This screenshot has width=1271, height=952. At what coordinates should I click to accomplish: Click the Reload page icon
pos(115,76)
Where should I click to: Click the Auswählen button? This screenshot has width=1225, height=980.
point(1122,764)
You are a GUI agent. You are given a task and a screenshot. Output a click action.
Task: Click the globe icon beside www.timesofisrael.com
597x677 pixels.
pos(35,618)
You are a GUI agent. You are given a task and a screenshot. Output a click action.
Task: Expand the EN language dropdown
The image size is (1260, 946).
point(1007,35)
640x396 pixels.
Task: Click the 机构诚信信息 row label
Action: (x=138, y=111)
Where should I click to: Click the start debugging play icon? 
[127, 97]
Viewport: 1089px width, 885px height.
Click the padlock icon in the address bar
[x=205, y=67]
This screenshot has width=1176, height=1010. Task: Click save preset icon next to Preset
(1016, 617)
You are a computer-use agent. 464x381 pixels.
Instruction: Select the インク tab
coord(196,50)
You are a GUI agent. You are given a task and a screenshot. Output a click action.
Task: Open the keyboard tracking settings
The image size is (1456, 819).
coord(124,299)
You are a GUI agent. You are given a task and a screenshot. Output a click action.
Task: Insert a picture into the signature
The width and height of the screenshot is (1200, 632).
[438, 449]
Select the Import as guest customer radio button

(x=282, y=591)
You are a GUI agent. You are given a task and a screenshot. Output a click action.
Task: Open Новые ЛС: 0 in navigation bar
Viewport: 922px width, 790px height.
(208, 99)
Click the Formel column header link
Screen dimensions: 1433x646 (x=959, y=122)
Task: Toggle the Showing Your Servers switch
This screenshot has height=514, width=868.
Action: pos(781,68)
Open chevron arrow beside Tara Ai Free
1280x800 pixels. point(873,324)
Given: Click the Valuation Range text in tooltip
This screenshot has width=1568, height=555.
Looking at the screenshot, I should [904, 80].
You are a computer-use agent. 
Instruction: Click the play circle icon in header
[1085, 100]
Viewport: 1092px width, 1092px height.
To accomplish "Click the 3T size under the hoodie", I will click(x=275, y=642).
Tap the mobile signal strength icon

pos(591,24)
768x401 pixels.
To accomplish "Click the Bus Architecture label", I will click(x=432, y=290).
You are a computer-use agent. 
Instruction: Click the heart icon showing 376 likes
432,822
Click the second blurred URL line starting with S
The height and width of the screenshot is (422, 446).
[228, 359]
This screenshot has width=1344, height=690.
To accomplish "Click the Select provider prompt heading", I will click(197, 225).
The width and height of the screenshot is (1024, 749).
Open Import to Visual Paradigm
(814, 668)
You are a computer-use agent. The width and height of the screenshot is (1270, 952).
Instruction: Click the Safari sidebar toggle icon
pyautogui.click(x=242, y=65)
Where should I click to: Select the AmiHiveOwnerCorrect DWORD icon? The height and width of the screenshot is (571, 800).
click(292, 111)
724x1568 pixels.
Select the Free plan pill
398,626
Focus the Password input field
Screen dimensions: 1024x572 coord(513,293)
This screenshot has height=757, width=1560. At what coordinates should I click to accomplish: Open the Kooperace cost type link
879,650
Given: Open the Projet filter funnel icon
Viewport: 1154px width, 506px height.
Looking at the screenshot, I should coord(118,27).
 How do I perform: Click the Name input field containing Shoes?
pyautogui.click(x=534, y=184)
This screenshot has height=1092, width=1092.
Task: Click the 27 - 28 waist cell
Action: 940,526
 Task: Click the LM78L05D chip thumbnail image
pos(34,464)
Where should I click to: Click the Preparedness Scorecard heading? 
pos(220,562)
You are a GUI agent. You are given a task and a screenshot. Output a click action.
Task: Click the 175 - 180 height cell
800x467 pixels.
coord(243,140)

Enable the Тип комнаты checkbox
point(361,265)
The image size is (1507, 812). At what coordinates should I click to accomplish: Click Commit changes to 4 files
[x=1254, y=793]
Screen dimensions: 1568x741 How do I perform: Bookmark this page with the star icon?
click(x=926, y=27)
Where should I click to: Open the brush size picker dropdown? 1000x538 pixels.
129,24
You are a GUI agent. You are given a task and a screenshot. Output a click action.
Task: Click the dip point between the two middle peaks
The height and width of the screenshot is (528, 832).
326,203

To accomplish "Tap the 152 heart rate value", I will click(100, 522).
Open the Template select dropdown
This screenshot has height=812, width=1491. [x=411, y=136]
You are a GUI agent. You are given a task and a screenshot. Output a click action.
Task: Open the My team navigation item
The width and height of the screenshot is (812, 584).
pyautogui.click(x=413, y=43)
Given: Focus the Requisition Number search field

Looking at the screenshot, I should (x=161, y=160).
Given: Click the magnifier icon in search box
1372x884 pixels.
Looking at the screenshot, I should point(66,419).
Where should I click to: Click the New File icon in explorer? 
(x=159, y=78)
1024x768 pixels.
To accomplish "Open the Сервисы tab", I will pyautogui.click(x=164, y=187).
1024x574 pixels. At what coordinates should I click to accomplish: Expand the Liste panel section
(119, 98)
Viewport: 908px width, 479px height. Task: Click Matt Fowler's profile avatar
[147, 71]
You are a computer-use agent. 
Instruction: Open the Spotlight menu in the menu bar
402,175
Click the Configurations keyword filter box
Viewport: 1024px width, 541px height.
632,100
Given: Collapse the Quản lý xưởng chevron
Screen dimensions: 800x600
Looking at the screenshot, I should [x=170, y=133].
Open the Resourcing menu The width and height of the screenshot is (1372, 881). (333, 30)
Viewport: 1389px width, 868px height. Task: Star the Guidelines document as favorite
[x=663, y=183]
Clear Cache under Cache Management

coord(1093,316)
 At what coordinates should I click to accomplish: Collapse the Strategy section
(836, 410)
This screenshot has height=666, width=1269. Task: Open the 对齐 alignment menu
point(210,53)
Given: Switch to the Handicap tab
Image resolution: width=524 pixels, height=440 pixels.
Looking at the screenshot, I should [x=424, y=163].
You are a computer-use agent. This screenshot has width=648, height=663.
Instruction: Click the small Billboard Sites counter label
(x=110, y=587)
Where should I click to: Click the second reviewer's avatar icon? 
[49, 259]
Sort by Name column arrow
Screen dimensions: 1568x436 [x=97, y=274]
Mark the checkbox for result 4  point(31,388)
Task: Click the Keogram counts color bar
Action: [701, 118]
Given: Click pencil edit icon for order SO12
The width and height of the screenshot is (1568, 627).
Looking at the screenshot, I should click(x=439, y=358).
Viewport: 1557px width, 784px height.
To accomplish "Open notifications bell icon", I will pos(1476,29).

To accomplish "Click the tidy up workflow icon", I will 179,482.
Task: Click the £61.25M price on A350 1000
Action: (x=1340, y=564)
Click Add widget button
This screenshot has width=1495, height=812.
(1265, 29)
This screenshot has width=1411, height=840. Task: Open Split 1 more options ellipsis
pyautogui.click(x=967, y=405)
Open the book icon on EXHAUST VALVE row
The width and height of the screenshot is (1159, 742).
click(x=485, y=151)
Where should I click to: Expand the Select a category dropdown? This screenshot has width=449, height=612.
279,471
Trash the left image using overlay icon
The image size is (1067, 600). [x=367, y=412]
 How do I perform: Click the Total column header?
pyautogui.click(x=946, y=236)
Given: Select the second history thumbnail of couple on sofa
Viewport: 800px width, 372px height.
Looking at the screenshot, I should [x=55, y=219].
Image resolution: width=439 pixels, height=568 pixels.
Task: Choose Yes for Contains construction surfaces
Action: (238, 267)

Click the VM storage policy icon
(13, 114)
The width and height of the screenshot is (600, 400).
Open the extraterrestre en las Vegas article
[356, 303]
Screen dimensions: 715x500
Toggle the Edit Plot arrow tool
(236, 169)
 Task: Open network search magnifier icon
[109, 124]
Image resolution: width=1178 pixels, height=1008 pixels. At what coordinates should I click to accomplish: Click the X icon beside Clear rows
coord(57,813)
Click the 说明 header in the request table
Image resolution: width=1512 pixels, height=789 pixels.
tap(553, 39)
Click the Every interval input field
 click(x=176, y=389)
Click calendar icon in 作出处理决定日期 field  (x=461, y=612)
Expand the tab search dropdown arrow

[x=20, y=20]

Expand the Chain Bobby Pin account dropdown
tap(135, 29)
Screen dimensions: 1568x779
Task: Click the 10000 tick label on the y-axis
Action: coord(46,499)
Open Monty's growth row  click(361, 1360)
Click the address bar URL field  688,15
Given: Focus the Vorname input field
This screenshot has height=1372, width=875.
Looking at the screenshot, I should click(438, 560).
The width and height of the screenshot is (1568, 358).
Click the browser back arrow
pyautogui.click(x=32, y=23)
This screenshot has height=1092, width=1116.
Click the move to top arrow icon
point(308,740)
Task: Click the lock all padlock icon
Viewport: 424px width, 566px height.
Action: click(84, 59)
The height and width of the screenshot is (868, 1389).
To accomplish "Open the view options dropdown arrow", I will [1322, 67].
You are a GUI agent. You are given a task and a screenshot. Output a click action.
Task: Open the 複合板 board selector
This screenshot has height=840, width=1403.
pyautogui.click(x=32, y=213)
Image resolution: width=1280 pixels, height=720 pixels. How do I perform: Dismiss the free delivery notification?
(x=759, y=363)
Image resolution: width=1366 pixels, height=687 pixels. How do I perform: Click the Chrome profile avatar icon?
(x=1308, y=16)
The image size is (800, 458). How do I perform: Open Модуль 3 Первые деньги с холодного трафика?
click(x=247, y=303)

++++

Set down again, unchanged, the lines from the beginning of the records through the line containing "pos(35,618)", including both of these.

ANSWER FOR THIS EXERCISE =>
This screenshot has width=1271, height=952. At what coordinates should I click to accomplish: Click the Reload page icon
pos(115,76)
Where should I click to: Click the Auswählen button? This screenshot has width=1225, height=980.
point(1122,764)
You are a GUI agent. You are given a task and a screenshot. Output a click action.
Task: Click the globe icon beside www.timesofisrael.com
597x677 pixels.
pos(35,618)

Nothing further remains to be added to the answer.